Extract ▸
►

(Advent is the time when we await the coming of our Lord, both in time as the son of Mary and at the end of time as the Risen Lord who draws all the faithful to our heavenly Father. This is a good time to reflect on one of the great mysteries of our faith: the Incarnation. Paul Peterson, one of our faithful parishioners who was a civil engineer and a religion teacher – he taught for 11 years at Bishop Shanahan High School, Downingtown – recently shared a paper he had written on this very important subject. I found it to be so well presented that I asked him if I could share it with you; he reluctantly gave permission. The following is the first of three parts of his paper; I offer it for your reflection and inspiration as we look forward to celebrating our Lord’s birth at Christmas.)
How can God, the Eternal Being, wishing to show humanity His own character focused, His own thoughts expressed, and His own purpose demonstrated, introduce Himself into the stream of human history without disrupting it? He did so in the person of his son who, as we affirm in the Creed every Sunday, “was incarnate of the Virgin Mary, and became man.”

◄

Recorded information ▸
►

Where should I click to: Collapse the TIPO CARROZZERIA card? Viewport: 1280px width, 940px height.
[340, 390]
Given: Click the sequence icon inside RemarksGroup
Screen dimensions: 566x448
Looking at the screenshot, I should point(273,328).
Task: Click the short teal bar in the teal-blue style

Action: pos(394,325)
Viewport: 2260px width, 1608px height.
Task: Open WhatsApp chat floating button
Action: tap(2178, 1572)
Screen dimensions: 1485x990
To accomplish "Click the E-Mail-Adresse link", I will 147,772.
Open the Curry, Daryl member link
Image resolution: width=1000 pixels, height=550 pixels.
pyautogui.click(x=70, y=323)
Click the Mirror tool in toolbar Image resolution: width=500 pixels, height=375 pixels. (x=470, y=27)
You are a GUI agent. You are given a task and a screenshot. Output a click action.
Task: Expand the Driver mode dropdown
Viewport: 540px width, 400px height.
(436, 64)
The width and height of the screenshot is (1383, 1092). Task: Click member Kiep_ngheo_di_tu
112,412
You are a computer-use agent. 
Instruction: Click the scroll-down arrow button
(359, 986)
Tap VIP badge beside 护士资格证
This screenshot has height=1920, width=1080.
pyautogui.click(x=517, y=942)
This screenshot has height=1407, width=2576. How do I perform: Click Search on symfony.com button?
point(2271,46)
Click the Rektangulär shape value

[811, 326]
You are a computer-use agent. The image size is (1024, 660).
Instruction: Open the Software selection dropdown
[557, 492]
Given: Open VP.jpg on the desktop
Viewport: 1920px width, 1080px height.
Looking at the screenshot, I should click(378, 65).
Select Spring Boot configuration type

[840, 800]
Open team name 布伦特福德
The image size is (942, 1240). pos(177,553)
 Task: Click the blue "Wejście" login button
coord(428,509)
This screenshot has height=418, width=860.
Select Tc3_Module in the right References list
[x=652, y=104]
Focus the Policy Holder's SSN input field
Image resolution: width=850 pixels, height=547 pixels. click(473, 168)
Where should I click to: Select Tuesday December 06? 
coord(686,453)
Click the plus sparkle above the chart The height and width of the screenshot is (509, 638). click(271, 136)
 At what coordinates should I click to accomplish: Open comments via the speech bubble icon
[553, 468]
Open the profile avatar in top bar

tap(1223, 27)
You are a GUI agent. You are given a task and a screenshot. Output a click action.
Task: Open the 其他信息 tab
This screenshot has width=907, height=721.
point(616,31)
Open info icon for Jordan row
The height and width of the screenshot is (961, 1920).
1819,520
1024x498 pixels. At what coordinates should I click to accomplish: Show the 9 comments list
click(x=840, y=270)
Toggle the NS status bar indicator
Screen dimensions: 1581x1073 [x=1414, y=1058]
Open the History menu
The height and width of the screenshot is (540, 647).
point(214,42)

◄

Write out the Advent reflection word for word, from "(Advent is the" up to and including "birth at Christmas.)". The entries are separate material, unrelated to the Advent reflection.

Final result ▸
(Advent is the time when we await the coming of our Lord, both in time as the son of Mary and at the end of time as the Risen Lord who draws all the faithful to our heavenly Father. This is a good time to reflect on one of the great mysteries of our faith: the Incarnation. Paul Peterson, one of our faithful parishioners who was a civil engineer and a religion teacher – he taught for 11 years at Bishop Shanahan High School, Downingtown – recently shared a paper he had written on this very important subject. I found it to be so well presented that I asked him if I could share it with you; he reluctantly gave permission. The following is the first of three parts of his paper; I offer it for your reflection and inspiration as we look forward to celebrating our Lord’s birth at Christmas.)